Saya ingin menuliskannya lagi, sekali lagi, seperti dulu ketika saya mulai sering menuliskan namamu dalam catatan-catatan kecil buku harian yang selalu saya sembunyikan diam-diam di bawah tempat tidur saya. 

Pagi ini tidak ada embun seperti biasa, pagi ini tidak ada hangat matahari yang selalu menyapa saya lewat celah kecil dalam jendela kamar saya, pun kicauan burung serta sirine kereta yang selalu mengingatkan saya jika fajar mulai menyingsing, lalu perlahan membangunkan saya dengan lembut seolah enggan membuat saya terkejut. Ya, benar. Kau selalu menyapa saya lewat dering sirine kereta yang setiap fajar selalu berbunyi, teratur. Seperti kau paham bahwa saya selalu berkeringat dingin setiap kali merasa ada sesuatu yang mengejutkan hati saya.


“Dering sms-nya jangan diganti,” katamu, dulu. 

Saya tersenyum, tanpa suara. Lantas kau mengelus kepala saya dengan senyum yang tiba-tiba kau kulum, tanganmu bergetar dan terasa dingin setiap kali melakukan itu. Saya bisa merasakannya. Hawa dingin yang kemudian menjalar hebat ke dalam aliran pembuluh saya, lalu membuat saya menggigil secara tiba-tiba. Kau dingin, seperti hujan yang tiba-tiba mengguyur tubuh saya tanpa peringatan terlebih dahulu. Tapi saya selalu menyukainya dan selalu merasa hangat meski setelahnya saya akan demam atau sakit.

Kau selalu melakukan itu, mengelus kepala saya seperti memperlakukan saya sebagai seorang adik yang selalu dan akan terus kau jaga. Kau selalu melakukan itu meski saya sudah memberi peringatan dengan memunculkan rona merah dalam wajah saya. Dan seolah kau tidak pernah peduli dan terus mengelus kepala saya meski saya merasa menggigil tanpa berani menatap wajahmu yang juga berwarna sama. Merah jambu, warna wajah yang saya sukai dan saya selalu suka melihat rona itu muncul tiba-tiba di wajahmu, kemudian saya akan pura-pura memberengut padahal sejujurnya saya telah mencuri wajahmu diam-diam kemudian meletakkannya dalam hati saya, diam-diam.
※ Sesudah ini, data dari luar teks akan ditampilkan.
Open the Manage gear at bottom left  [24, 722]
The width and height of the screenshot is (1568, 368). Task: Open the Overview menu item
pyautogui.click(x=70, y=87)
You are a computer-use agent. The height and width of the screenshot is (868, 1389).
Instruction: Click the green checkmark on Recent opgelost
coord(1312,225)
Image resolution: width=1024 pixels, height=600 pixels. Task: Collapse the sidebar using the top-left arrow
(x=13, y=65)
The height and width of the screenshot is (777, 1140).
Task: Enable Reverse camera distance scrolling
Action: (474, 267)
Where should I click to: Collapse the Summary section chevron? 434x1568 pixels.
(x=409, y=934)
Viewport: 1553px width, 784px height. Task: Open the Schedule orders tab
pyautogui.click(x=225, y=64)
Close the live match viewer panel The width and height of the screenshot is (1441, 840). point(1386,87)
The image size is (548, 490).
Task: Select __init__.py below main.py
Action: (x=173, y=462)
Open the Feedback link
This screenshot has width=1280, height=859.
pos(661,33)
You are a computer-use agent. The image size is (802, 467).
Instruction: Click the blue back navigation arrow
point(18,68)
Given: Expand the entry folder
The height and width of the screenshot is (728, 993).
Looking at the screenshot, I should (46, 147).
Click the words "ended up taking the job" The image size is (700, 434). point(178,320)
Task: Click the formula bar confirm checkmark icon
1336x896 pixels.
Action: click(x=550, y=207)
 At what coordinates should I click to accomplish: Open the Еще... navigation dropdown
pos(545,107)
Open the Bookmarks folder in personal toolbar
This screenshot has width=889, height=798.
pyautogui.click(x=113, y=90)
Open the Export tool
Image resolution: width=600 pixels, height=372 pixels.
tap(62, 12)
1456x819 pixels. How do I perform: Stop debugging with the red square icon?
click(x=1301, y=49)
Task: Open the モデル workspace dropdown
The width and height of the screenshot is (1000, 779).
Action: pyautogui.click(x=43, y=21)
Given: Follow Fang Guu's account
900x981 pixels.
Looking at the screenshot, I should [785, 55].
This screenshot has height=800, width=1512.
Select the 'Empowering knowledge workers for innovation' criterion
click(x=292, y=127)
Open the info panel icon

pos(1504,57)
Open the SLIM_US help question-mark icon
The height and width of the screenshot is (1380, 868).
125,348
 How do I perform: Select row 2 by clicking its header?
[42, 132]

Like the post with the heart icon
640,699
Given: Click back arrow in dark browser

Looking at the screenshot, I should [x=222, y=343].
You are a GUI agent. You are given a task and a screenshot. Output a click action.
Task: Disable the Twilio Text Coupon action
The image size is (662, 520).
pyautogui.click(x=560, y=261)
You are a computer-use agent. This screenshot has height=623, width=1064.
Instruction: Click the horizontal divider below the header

“Biarkan bunyi kereta ini saja yang menemanimu selama saya tidak ada,” kau tersenyum. Membuyarkan lamunan singkat saya tentang awal perkenalan kita di sebuah stasiun saat sore berembun setelah gerimis menghantarkan bau ampo yang merasuk sampai ke dalam relung-relung syaraf saya. Ah, saya tidak akan pernah lupa seperti apa raut wajah dengan senyum yang tiba-tiba kau kulum itu. Saya tidak akan pernah lupa seperti apa aliran darah yang memacu jantung saya saat pelan kau menjabat tangan saya dengan gelombang listrik yang terasa dingin, menyengat lalu setelahnya kau akan diam tanpa suara. Kemudian gerimis turun lagi menyapa genting-genting stasiun dan pelan kereta dating dengan membawa sirine yang masih sama. Sirine yang selalu ada di dekat saya, bahkan di hati saya.

“Setiap mendengar suara itu, saya selalu ingat pertemuan kita,” katamu, lagi.

Saya masih diam, mengamati ceruk-ceruk wajahmu serta kerutan-kerutan kecil yang mulai samar terlihat. Kerutan yang membuat matamu terasa begitu teduh, seperti mendung yang berhujan. 

Saya selalu tersenyum setiap kali mengingat itu. Ada desir halus yang kemudian merayap ke dalam dada saya, lalu menggigilkan semuanya, membuat saya gemetar lalu menangis sejadi-jadinya.

Lalu, saya terbangun. Benar-benar terbangun. Tidak ada dering sirine kereta api seperti fajar yang sudah-sudah. Tidak ada lagi, tidak pernah ada lagi, entah mulai kapan dan akan berakhir sampai kapan. 

Saya mendekatkan kaki saya ke jendela, menyibak korden berwarna merah marun seperti kelopak-kelopak mawar yang mulai layu di halaman rumah saya. Di sana, saya melihatnya. Butir-butir hujan itu, menempel di kaca jendela, menatap saya. Saya tersenyum, mendekatkan jari-jari saya untuk menyentuh bulir bening itu. Kemudian kaca jendela saya kian mengembun, berwarna pucat, sepucat mendung yang bergelayut lantas menggantungkan hujan yang tak kunjung selesai.